### Work to be completed
Among the lines below, restate word for word only those from the line with "This screenshot has width=1434, height=840." through the line with "This screenshot has height=733, width=1568.", with both end lines kept.

----- Information shown

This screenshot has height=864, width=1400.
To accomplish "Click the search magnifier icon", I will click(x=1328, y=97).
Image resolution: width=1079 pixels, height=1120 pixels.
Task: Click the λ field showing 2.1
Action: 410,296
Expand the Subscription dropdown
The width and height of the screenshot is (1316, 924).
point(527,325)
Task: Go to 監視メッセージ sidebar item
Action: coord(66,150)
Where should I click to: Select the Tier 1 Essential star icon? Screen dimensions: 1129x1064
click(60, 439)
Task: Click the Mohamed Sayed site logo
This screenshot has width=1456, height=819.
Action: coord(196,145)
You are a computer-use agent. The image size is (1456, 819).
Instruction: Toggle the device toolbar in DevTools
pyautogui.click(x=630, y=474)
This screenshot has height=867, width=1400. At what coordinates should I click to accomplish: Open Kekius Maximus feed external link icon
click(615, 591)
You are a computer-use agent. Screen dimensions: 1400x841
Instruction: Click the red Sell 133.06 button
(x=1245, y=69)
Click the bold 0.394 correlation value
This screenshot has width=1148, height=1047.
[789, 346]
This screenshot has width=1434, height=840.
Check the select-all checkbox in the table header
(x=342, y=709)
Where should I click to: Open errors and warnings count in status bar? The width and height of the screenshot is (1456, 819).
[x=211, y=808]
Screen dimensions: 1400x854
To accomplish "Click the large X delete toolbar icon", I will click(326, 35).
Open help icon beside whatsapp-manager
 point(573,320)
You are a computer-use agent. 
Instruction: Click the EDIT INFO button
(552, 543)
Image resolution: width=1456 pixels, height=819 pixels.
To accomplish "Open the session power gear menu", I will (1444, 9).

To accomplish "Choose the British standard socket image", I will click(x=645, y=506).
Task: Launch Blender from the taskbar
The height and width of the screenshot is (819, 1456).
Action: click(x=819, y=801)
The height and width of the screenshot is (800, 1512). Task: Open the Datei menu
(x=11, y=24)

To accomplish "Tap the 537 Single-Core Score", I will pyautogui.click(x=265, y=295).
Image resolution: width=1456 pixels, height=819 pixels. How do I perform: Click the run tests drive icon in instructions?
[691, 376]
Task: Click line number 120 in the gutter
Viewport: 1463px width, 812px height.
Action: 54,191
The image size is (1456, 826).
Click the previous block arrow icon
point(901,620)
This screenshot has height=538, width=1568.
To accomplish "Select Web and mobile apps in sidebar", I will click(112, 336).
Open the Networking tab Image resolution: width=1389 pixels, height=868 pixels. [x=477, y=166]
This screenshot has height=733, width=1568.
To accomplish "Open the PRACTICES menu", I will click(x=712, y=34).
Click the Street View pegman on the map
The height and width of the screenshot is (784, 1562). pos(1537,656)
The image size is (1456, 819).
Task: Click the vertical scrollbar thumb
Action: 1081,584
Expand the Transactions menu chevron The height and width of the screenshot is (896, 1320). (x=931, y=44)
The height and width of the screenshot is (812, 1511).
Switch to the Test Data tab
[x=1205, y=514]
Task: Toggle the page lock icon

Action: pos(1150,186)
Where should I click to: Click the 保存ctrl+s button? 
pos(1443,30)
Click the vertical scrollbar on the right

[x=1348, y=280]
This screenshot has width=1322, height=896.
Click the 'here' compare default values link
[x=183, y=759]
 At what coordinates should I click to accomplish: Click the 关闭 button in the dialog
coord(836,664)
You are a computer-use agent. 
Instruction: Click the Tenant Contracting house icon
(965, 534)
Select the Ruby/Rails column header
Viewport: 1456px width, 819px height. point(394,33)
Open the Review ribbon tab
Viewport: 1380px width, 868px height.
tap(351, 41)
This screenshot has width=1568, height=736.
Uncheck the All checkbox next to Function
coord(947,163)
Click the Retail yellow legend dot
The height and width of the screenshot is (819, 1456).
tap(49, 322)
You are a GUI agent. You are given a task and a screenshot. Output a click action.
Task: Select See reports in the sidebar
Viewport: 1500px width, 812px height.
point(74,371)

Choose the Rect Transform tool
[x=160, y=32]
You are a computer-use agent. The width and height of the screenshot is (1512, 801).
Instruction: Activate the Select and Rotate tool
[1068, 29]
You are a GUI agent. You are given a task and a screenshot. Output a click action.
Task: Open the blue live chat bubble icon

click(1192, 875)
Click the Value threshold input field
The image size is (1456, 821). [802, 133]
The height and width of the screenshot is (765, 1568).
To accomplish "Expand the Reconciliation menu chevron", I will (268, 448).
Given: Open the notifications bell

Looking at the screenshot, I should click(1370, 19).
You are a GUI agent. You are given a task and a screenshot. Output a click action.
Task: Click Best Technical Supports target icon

----------

### Final answer
This screenshot has width=1434, height=840.
Check the select-all checkbox in the table header
(x=342, y=709)
Where should I click to: Open errors and warnings count in status bar? The width and height of the screenshot is (1456, 819).
[x=211, y=808]
Screen dimensions: 1400x854
To accomplish "Click the large X delete toolbar icon", I will click(326, 35).
Open help icon beside whatsapp-manager
 point(573,320)
You are a computer-use agent. 
Instruction: Click the EDIT INFO button
(552, 543)
Image resolution: width=1456 pixels, height=819 pixels.
To accomplish "Open the session power gear menu", I will (1444, 9).

To accomplish "Choose the British standard socket image", I will click(x=645, y=506).
Task: Launch Blender from the taskbar
The height and width of the screenshot is (819, 1456).
Action: click(x=819, y=801)
The height and width of the screenshot is (800, 1512). Task: Open the Datei menu
(x=11, y=24)

To accomplish "Tap the 537 Single-Core Score", I will pyautogui.click(x=265, y=295).
Image resolution: width=1456 pixels, height=819 pixels. How do I perform: Click the run tests drive icon in instructions?
[691, 376]
Task: Click line number 120 in the gutter
Viewport: 1463px width, 812px height.
Action: 54,191
The image size is (1456, 826).
Click the previous block arrow icon
point(901,620)
This screenshot has height=538, width=1568.
To accomplish "Select Web and mobile apps in sidebar", I will click(112, 336).
Open the Networking tab Image resolution: width=1389 pixels, height=868 pixels. [x=477, y=166]
This screenshot has height=733, width=1568.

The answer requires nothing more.